Moreover, it’s unclear whether the debacle will prevent Sequoia from getting its business license back, perhaps leaving California operators with one fewer lab to rely on in a market that’s already underserved.
Utah MMJ initiative watered down
After Utah’s Legislature and governor approved a bill legalizing medical marijuana, the state’s upcoming MMJ market will offer fewer business opportunities than those spelled out in a voter-approved initiative.
Chase Thomas, executive director of the Alliance for a Better Utah, said lawmakers “should have honored the substance of the (initiative) more than this” and his group is lending legal support to a challenge of the compromise law.

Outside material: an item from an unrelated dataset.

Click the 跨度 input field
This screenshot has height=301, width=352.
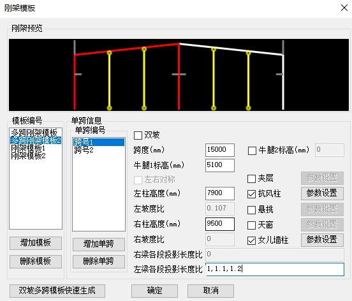tap(220, 150)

Under the compromise, a state-owned central pharmacy might end up distributing much of the MMJ product, especially in rural areas.

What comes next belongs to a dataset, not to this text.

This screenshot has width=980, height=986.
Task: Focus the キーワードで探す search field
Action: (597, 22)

Only seven dispensary licenses will be issued.
Kris Krane, president and co-founder of 4Front Ventures, an Arizona-based multistate cannabis operator, said the blueprint for the new market sounds like “a mess” – though “I suppose those seven stores could do well.”

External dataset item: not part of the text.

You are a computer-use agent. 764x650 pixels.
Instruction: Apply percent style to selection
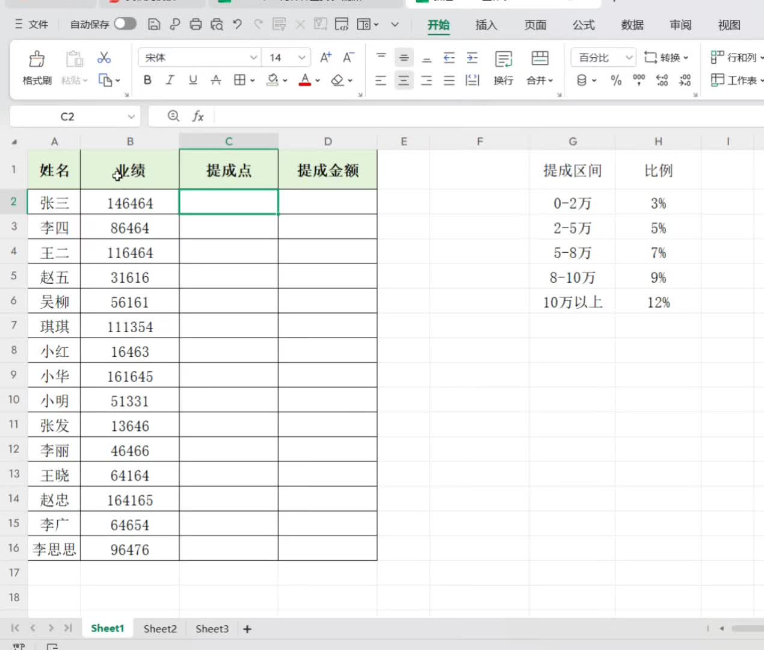(616, 80)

“It is probably not (a market) we’re going to spend a ton of time on,” he added. “But if the right local partner emerged, I would for sure consider it.”
The state is required to start accepting business license applications in early 2020 but has indicated it will try to move faster than that.
The updated Marijuana Business Factbook 2018 projects sales of $15 million-$25 million annually several years after the market’s launch, unless the rules are made more business-friendly.
Here are some key details of the compromise law:
- The number of private dispensaries, called pharmacies, will gradually increase from seven to 10 if the state-owned central pharmacy doesn’t become operational. The dispensaries require a licensed pharmacist. The voter initiative had called for 20 dispensaries.
- Ten cultivation licenses will be issued. That number can be increased to 15 if the state deems it necessary.
- Unprocessed marijuana flower can be sold but must come in blister packs of no more than 1 gram each.
- Edibles are prohibited, except for gelatin cubes.
Sweet Leaf’s continued woes
The first felony charges were filed against former Sweet Leaf executives, with an indication that more may surface in response to an alleged illegal sales “looping” scheme by the once high-flying Colorado marijuana retail chain.
Nichole West, former vice president of the company, and Ashley Goldstein, former retail operations manager, started serving 30-day jail sentences last week as part of lower felony pleas in exchange for their continued cooperation in state and federal investigations, according to the Denver District Attorney’s Office.
Co-owners Anthony Suaro, Christian Johnson and Matthew Aiken reached a settlement in October with state regulators that required them to pay roughly $2 million in fines and back taxes and to stay out of Colorado’s MJ sector for 15 years.
But that settlement doesn’t preclude the potential for criminal charges, Robert Mikos, a Vanderbilt Law School professor who specializes in marijuana law, said in an interview after that settlement.
Mikos predicted that state and federal prosecutors might coordinate efforts because the case “tees up very nicely for a potential federal prosecution” given that the feds usually care most about the “big fish.”
The Denver DA’s statement this week about ongoing state and federal investigations seems to keep that possibility in play.
Earlier, Sweet Leaf lost all its Colorado licenses, including 26 in Denver.
A Sweet Leaf store in Portland, Oregon, is listed as being open.